The prime factorization calculator finds the prime factors of any integer and displays them in factor form (2³ × 3 × 5) with a step-by-step factor tree showing each division.
Prime Factorization Calculator
How to Use the Prime Factorization Calculator
Prime factorization expresses any integer as a product of prime numbers. The Fundamental Theorem of Arithmetic guarantees this factorization is unique for every positive integer greater than 1.
How the Algorithm Works
The calculator uses trial division: divide by 2 repeatedly, then try 3, 5, 7, 11, etc. up to √n. Each successful division reveals a prime factor. Example: 360 ÷ 2 = 180, ÷2 = 90, ÷2 = 45, ÷3 = 15, ÷3 = 5 (prime). Result: 2³ × 3² × 5.
Applications
Prime factorization is used to find GCF and LCM (by comparing factor lists), simplify fractions, and understand number theory. In cryptography, factoring large numbers (hundreds of digits) is computationally infeasible — the basis of RSA encryption.
Number of Divisors
If n = p₁^a₁ × p₂^a₂ × ..., then the total number of divisors = (a₁+1)(a₂+1).... For 360 = 2³×3²×5¹: divisors = (3+1)(2+1)(1+1) = 4×3×2 = 24. So 360 has exactly 24 divisors.

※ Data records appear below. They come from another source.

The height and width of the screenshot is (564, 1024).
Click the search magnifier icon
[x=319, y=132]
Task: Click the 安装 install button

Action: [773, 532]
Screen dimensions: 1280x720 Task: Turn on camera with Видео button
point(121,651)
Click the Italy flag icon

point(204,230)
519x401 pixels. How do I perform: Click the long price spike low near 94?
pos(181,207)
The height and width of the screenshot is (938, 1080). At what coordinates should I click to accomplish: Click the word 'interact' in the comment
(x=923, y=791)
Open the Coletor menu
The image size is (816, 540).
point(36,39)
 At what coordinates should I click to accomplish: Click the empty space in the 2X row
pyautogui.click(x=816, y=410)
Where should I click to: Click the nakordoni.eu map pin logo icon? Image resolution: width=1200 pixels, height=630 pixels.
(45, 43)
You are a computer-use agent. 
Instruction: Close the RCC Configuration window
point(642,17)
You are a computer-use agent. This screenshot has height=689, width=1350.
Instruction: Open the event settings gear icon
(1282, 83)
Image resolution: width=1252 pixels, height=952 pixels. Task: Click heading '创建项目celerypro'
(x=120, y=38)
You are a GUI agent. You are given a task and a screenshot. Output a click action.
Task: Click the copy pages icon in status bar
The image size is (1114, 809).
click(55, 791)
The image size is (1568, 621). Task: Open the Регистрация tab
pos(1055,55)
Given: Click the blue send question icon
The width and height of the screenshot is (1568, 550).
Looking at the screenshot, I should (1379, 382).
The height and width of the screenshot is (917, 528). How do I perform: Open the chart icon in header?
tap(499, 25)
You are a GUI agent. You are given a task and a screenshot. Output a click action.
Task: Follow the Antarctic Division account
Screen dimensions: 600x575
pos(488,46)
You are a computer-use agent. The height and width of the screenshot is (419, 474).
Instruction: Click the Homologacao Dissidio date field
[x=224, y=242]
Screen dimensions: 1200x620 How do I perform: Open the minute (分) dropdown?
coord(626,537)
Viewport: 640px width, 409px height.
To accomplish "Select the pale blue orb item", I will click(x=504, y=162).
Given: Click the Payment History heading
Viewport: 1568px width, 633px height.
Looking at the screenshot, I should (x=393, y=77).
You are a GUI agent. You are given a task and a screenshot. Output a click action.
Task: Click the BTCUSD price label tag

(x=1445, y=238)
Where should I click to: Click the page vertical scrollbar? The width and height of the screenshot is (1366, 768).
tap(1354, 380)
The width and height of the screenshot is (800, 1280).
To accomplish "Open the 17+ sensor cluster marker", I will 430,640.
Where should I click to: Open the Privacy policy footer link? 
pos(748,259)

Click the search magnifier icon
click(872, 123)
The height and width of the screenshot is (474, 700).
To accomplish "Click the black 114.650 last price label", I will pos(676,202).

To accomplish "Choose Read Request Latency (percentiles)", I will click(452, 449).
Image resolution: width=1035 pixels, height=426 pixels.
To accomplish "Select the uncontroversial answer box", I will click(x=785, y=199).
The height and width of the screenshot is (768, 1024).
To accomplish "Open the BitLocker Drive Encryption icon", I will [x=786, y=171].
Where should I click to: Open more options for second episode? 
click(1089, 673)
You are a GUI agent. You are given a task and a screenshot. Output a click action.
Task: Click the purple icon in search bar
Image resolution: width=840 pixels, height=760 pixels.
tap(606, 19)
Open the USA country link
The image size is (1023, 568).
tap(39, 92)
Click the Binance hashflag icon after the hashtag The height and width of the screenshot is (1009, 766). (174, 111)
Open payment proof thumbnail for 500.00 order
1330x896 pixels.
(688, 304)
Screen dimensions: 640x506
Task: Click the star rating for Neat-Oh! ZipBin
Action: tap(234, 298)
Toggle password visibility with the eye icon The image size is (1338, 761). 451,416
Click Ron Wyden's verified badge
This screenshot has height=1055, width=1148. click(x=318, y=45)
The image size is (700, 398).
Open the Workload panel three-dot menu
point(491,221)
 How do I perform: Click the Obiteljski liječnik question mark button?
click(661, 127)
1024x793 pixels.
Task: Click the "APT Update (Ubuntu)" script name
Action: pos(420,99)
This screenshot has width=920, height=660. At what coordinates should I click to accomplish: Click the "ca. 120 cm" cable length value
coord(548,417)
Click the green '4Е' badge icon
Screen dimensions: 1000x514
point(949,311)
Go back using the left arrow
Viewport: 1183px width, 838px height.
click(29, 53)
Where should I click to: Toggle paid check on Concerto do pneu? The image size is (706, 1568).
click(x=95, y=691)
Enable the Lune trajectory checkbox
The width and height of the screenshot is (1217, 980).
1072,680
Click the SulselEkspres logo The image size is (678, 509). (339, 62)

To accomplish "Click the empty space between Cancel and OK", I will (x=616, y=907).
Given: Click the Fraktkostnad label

Frequently Asked Questions
What is prime factorization?
Prime factorization expresses a number as a product of prime numbers. Every positive integer > 1 has a unique prime factorization (Fundamental Theorem of Arithmetic). Example: 360 = 2³ × 3² × 5. The prime factors of 360 are 2, 3, and 5.
How do you find the prime factorization of a number?
Use trial division: divide by 2 repeatedly until odd, then try 3, 5, 7, 11, etc. up to √n. Each successful division gives a prime factor. Example: 60 ÷ 2 = 30, 30 ÷ 2 = 15, 15 ÷ 3 = 5. So 60 = 2² × 3 × 5.
Is this calculator free?
Yes, completely free with no signup required. All calculations run in your browser.
Is my data private?
Yes. All calculations run locally. Nothing is transmitted.
What is the largest number I can factor?
The calculator handles integers up to 10 billion. For larger numbers, factorization becomes computationally intensive. Note that very large primes are computationally difficult to factor — this is the basis of RSA cryptography.